• [Work to complete] Output the listing below exactly, minus its images.

--- START ---

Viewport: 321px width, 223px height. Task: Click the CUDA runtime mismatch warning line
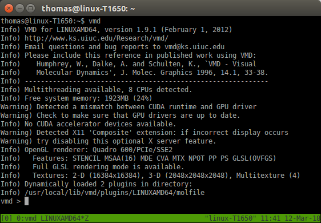pyautogui.click(x=129, y=107)
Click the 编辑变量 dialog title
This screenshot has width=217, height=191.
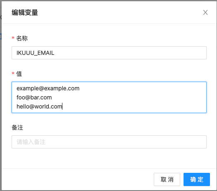25,12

--- END ---

• [Reply to the task]
Viewport: 321px width, 223px height. Task: Click the CUDA runtime mismatch warning line
pyautogui.click(x=129, y=107)
Click the 编辑变量 dialog title
This screenshot has width=217, height=191.
25,12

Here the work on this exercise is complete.